_The exercise_: Return the lines below exactly as they appear, from the start of the material up to and including the line containing "Action: point(77,748)".

[Dataset excerpts start]

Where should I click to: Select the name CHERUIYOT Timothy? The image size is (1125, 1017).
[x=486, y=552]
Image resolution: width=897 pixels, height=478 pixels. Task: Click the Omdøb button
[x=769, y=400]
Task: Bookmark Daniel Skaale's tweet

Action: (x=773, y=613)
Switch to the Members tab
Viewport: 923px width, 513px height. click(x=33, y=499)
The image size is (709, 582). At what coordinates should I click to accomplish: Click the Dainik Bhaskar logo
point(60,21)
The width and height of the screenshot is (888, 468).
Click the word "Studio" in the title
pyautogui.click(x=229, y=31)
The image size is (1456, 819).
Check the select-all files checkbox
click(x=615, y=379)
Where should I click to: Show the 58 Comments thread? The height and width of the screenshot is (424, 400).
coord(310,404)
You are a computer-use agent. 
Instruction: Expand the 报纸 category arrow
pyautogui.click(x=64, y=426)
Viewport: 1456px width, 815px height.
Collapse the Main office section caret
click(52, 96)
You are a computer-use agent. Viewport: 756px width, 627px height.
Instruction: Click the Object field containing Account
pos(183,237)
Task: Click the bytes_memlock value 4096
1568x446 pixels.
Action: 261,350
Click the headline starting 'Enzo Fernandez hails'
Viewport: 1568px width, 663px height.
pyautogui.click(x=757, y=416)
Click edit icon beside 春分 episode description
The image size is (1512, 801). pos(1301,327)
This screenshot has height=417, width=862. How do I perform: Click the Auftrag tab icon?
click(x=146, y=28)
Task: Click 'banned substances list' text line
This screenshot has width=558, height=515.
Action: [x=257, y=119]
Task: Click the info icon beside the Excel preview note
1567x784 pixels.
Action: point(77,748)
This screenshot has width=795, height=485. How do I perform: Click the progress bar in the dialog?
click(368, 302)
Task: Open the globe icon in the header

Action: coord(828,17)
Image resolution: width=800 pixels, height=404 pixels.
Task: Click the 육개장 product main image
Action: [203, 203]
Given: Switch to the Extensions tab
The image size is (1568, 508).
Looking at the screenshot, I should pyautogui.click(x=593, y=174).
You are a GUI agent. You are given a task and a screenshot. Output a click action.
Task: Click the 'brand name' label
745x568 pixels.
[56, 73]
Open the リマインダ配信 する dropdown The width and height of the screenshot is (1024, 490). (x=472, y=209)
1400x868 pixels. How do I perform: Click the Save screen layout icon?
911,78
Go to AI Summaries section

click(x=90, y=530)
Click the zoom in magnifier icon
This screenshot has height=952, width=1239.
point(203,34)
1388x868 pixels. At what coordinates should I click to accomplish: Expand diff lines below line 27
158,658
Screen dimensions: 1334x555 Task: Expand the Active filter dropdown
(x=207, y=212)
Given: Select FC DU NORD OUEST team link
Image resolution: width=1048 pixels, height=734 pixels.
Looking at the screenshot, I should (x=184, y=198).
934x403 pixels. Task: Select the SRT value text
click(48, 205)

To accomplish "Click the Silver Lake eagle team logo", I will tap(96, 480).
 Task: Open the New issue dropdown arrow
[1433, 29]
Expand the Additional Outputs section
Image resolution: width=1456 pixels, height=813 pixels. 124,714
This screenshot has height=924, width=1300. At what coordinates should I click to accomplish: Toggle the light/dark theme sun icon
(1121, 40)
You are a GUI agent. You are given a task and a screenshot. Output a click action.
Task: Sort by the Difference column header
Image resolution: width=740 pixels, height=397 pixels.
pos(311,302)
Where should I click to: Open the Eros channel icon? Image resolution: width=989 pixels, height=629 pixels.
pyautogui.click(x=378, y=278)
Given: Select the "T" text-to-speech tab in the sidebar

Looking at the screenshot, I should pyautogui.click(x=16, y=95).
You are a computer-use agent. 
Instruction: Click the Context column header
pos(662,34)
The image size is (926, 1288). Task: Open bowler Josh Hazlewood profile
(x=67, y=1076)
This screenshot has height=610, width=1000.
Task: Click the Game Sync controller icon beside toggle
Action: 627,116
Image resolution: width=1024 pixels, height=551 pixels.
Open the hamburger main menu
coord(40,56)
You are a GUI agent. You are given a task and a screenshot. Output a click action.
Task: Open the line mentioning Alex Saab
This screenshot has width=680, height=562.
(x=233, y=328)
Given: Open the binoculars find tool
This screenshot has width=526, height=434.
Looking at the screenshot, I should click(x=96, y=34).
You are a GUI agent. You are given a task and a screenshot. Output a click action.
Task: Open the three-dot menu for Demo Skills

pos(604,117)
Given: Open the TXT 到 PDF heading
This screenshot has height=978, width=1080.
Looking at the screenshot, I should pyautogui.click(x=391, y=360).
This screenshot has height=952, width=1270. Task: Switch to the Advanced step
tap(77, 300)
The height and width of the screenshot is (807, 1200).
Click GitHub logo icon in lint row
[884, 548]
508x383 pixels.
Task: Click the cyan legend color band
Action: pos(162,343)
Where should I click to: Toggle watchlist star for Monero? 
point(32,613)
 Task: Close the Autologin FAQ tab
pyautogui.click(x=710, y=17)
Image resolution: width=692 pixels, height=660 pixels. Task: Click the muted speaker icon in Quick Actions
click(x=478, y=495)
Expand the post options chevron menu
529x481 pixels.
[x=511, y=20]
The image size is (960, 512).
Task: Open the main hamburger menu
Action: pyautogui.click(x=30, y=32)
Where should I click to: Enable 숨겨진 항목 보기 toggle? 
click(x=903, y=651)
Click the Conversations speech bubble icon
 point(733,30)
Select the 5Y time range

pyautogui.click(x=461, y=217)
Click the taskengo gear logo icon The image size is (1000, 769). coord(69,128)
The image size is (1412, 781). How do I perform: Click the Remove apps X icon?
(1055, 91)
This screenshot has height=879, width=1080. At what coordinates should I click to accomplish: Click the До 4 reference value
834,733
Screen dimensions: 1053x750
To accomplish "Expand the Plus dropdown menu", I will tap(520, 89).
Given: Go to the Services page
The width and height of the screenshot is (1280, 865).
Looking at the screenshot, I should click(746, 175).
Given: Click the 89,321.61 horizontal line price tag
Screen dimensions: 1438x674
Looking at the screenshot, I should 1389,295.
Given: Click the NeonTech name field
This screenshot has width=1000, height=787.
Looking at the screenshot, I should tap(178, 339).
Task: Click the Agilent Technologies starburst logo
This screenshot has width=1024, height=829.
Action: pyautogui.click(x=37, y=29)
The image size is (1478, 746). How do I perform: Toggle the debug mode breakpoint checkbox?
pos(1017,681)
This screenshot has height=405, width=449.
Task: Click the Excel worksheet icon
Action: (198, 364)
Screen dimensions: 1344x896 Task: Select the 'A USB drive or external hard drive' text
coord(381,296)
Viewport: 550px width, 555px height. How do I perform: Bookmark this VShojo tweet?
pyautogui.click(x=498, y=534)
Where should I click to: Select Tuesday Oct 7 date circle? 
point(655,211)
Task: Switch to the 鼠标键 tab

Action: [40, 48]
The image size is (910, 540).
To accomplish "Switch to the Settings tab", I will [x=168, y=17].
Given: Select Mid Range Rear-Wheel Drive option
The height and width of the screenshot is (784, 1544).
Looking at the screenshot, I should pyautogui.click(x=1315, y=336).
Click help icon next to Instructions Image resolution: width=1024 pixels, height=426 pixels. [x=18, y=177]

[Dataset excerpts end]

_The answer_:
Where should I click to: Select the name CHERUIYOT Timothy? The image size is (1125, 1017).
[x=486, y=552]
Image resolution: width=897 pixels, height=478 pixels. Task: Click the Omdøb button
[x=769, y=400]
Task: Bookmark Daniel Skaale's tweet

Action: (x=773, y=613)
Switch to the Members tab
Viewport: 923px width, 513px height. click(x=33, y=499)
The image size is (709, 582). At what coordinates should I click to accomplish: Click the Dainik Bhaskar logo
point(60,21)
The width and height of the screenshot is (888, 468).
Click the word "Studio" in the title
pyautogui.click(x=229, y=31)
The image size is (1456, 819).
Check the select-all files checkbox
click(x=615, y=379)
Where should I click to: Show the 58 Comments thread? The height and width of the screenshot is (424, 400).
coord(310,404)
You are a computer-use agent. 
Instruction: Expand the 报纸 category arrow
pyautogui.click(x=64, y=426)
Viewport: 1456px width, 815px height.
Collapse the Main office section caret
click(52, 96)
You are a computer-use agent. Viewport: 756px width, 627px height.
Instruction: Click the Object field containing Account
pos(183,237)
Task: Click the bytes_memlock value 4096
1568x446 pixels.
Action: 261,350
Click the headline starting 'Enzo Fernandez hails'
Viewport: 1568px width, 663px height.
pyautogui.click(x=757, y=416)
Click edit icon beside 春分 episode description
The image size is (1512, 801). pos(1301,327)
This screenshot has height=417, width=862. How do I perform: Click the Auftrag tab icon?
click(x=146, y=28)
Task: Click 'banned substances list' text line
This screenshot has width=558, height=515.
Action: [x=257, y=119]
Task: Click the info icon beside the Excel preview note
1567x784 pixels.
Action: point(77,748)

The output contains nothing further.